◆ Listed entries
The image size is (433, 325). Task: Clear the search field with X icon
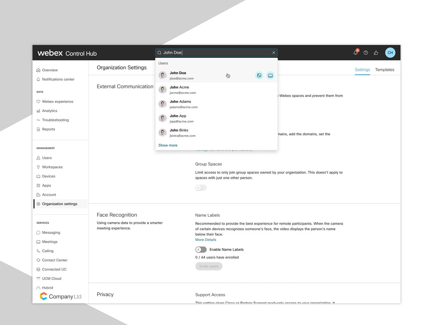tap(274, 53)
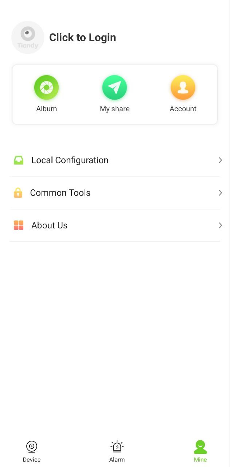
Task: Open My share paper plane icon
Action: 114,88
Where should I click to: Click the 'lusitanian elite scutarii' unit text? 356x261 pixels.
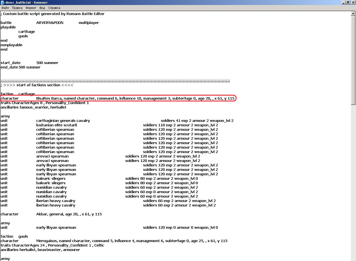point(56,125)
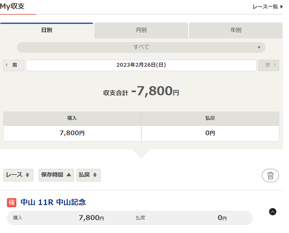The width and height of the screenshot is (289, 233).
Task: Collapse the race details with the up chevron
Action: point(272,212)
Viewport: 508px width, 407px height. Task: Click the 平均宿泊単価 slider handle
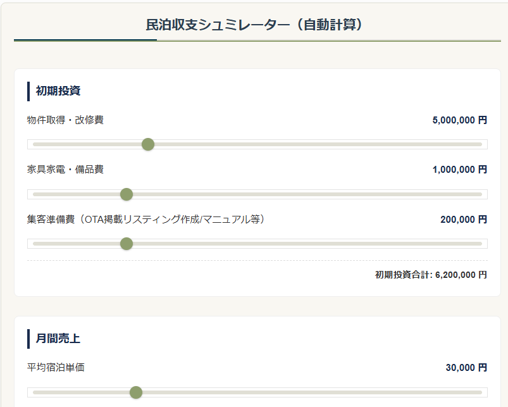[x=136, y=392]
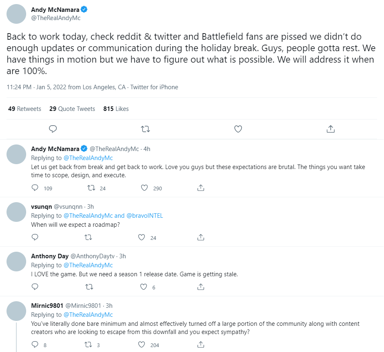Open the @bravoINTEL mention link
This screenshot has width=384, height=352.
[x=145, y=216]
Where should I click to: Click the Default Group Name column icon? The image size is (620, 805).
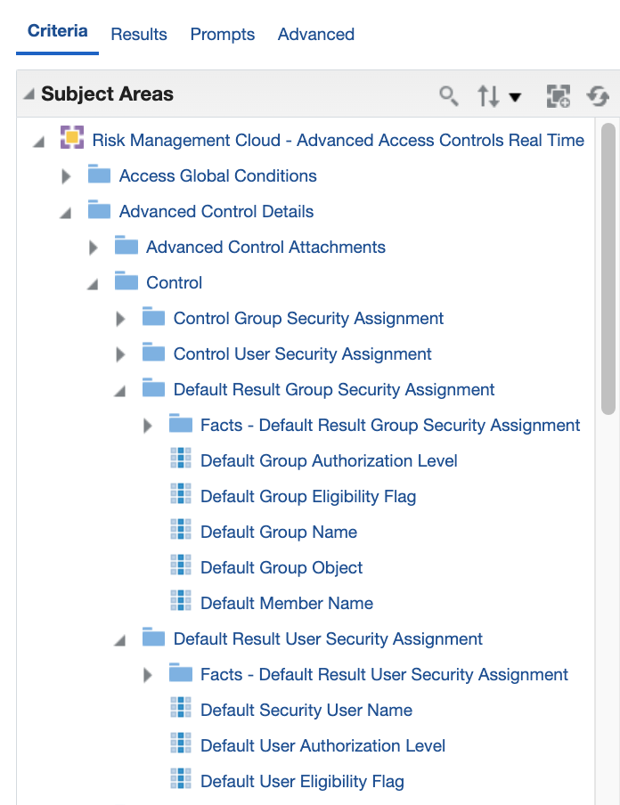point(181,532)
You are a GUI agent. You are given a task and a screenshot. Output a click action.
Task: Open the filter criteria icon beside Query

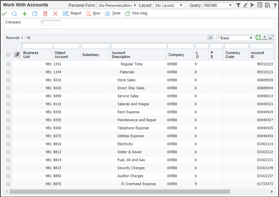pos(238,5)
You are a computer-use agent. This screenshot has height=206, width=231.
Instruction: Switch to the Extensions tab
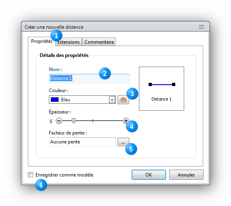[x=69, y=42]
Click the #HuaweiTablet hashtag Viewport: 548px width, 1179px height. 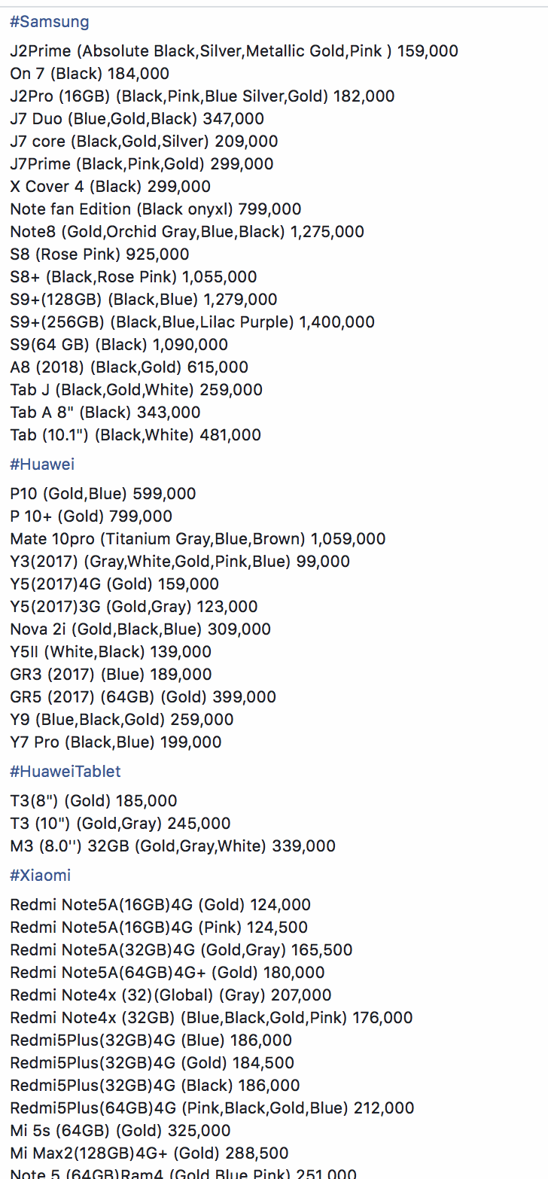[x=65, y=772]
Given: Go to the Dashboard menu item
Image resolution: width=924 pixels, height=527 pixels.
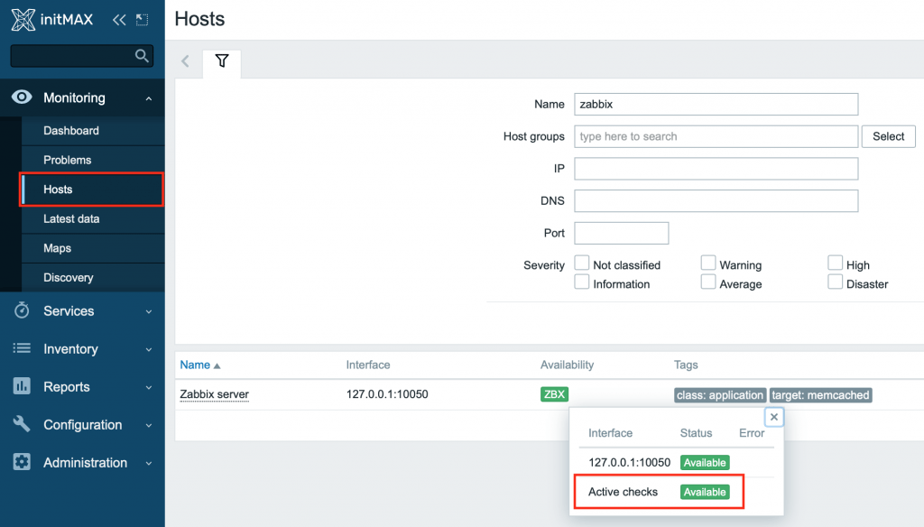Looking at the screenshot, I should (x=71, y=131).
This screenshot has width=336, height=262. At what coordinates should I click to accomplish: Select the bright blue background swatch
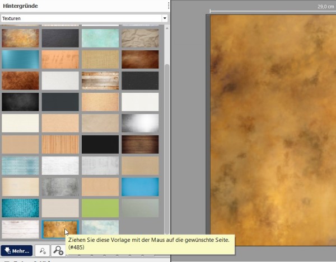(x=140, y=187)
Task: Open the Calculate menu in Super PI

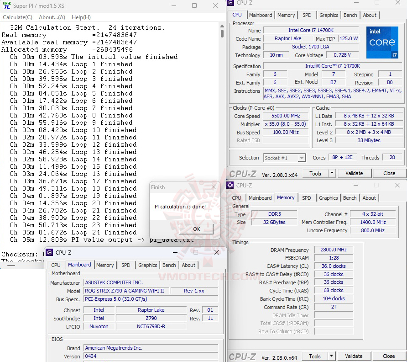Action: coord(17,17)
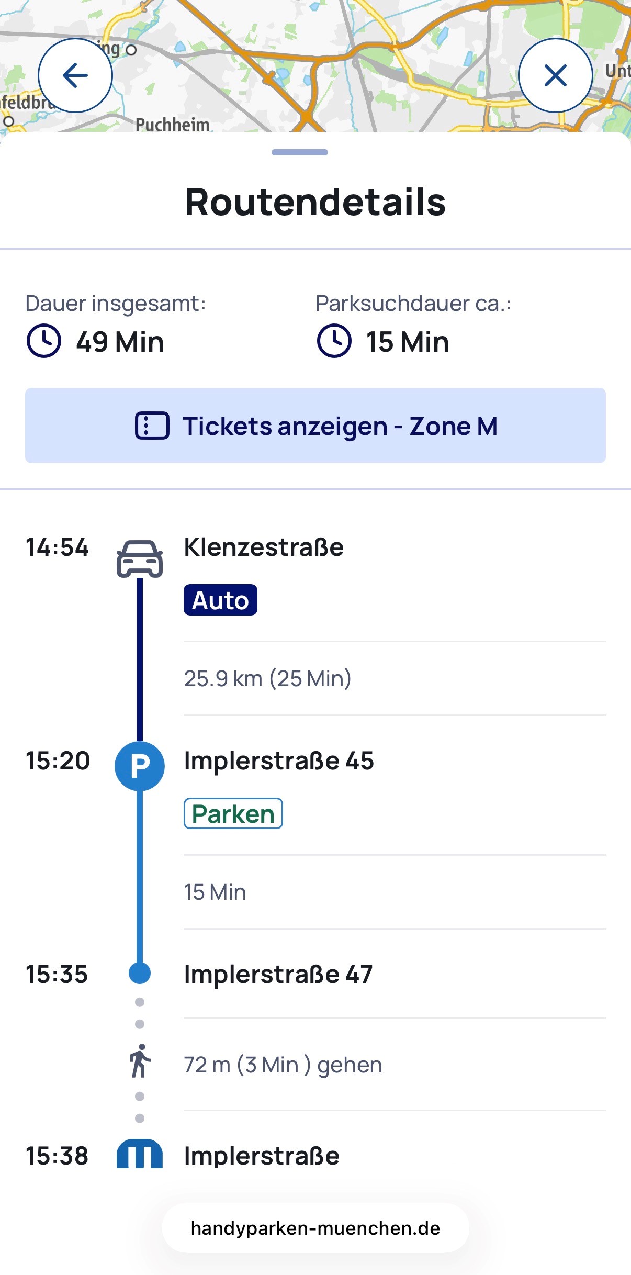Tap the blue parking P icon
Image resolution: width=631 pixels, height=1275 pixels.
pos(140,766)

◆ Activity
All pictures must be left out. Reproduce exactly the lines from the one containing "Given: Go to the Dashboard menu item" to the final line of the entries.

◆ Worked solution
Given: Go to the Dashboard menu item
Image resolution: width=924 pixels, height=527 pixels.
Looking at the screenshot, I should (x=71, y=131).
This screenshot has width=336, height=262. At what coordinates should I click to accomplish: Select the bright blue background swatch
(x=140, y=187)
Task: Open the Calculate menu in Super PI

Action: coord(17,17)
Tap the blue parking P icon
Image resolution: width=631 pixels, height=1275 pixels.
pos(140,766)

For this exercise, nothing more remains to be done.